WHAT THE TASK ASKS: Within the records, find every line that includes the word "screenshot" and copy it.

DATASET RECORDS:
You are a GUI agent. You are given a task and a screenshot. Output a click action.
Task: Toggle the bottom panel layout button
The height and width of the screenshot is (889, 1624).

==

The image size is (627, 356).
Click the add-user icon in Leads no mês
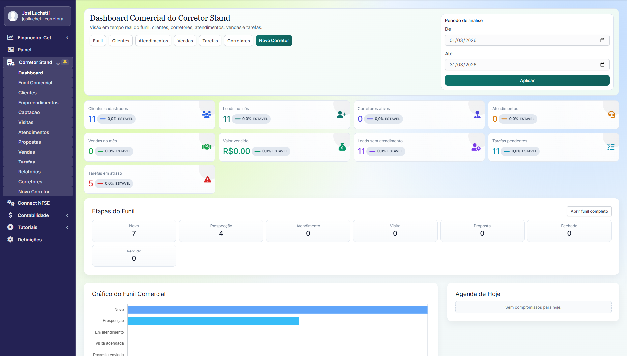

RESULT BELOW:
You are a GUI agent. You are given a task and a screenshot. Output a click action.
The height and width of the screenshot is (889, 1624).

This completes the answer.